Most water splitting today is conducted using a piece of equipment called a proton exchange membrane water electrolyzer, which generates hydrogen at a high production rate. It’s expensive, and works under very acidic conditions, requiring precious metal catalysts such as platinum and iridium as well as corrosion-resistant metal plates made of titanium.

The research team worked to solve this problem by splitting water under alkaline, or basic, conditions with an anion exchange membrane electrolyzer. This type of electolyzer does not need a catalyst based on precious metals. In fact, a team led by Yuehe Lin, professor at WSU’s School of Mechanical and Materials Engineering, created a catalyst based on nickel and iron, elements that are less expensive and more abundant in the environment.

Lin’s team shared their development with Kim at Los Alamos, whose team in turn developed the electrode binder to use with the catalyst. The electrode binder is a hydroxide conducting polymer that binds catalysts and provides a high pH environment for fast electrochemical reactions.

The combination of the Los Alamos-developed electrode binder and WSU’s catalyst boosted the hydrogen production rate to nearly ten times the rate of previous anion exchange membrane electrolyzers, making it comparable with the more expensive proton exchange membrane electrolyzer.

About 10 million metric tons of hydrogen are currently produced in the United States every year, mostly by using natural gas in a process called natural gas reforming, according to the U.S. Department of Energy. Hydrogen produced from a water splitting process that is powered by electricity from renewable energy holds many economic and environmental benefits, Lin said.

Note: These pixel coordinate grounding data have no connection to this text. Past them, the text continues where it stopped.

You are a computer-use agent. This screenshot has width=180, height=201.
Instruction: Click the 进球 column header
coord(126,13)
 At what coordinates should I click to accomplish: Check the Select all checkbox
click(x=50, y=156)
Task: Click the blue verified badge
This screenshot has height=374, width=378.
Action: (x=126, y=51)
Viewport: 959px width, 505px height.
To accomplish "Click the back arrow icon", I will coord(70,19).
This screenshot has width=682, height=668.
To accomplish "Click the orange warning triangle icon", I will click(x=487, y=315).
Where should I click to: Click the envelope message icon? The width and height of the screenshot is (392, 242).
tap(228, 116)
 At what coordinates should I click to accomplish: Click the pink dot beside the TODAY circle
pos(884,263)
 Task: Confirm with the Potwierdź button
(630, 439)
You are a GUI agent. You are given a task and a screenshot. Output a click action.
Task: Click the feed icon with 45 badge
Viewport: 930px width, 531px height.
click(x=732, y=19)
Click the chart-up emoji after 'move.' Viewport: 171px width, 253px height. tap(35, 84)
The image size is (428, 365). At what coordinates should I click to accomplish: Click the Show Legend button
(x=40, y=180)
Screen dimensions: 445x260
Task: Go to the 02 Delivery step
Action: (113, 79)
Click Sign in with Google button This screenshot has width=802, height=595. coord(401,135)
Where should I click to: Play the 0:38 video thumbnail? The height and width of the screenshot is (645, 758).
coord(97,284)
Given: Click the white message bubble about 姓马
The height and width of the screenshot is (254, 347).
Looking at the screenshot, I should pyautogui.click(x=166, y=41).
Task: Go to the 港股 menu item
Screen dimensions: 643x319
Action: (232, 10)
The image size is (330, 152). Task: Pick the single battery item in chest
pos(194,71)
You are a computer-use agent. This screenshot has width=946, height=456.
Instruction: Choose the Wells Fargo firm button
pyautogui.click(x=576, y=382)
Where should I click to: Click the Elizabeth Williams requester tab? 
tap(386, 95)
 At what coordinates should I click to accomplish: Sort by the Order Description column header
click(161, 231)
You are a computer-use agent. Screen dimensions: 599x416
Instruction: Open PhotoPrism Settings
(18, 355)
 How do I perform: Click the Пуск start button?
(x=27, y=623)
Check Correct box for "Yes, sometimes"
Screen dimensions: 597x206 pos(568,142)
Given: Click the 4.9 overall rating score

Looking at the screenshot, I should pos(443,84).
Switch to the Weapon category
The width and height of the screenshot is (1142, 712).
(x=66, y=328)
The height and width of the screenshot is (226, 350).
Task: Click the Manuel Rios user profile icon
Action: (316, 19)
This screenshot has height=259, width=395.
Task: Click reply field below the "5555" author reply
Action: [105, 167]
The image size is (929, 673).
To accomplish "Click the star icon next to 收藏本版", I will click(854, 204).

“Water splitting is a clean technology, but you need electricity to do it,” said Lin, who is also a corresponding author on the paper. “Now we have a lot of renewable energy, wind and solar power, but it is intermittent. For example, at night, we can’t use solar, but if during the day, we can use extra energy to convert it into something else, like hydrogen, that’s very promising.”

The global hydrogen generation market is expected reach $199.1 billion by 2023. Potential markets for hydrogen energy include everything from mass energy conversion and power grid management to fuel cells for cars. Lin estimates that there are approximately 600 wind farms in the United States ready for direct connections to water electrolysis systems.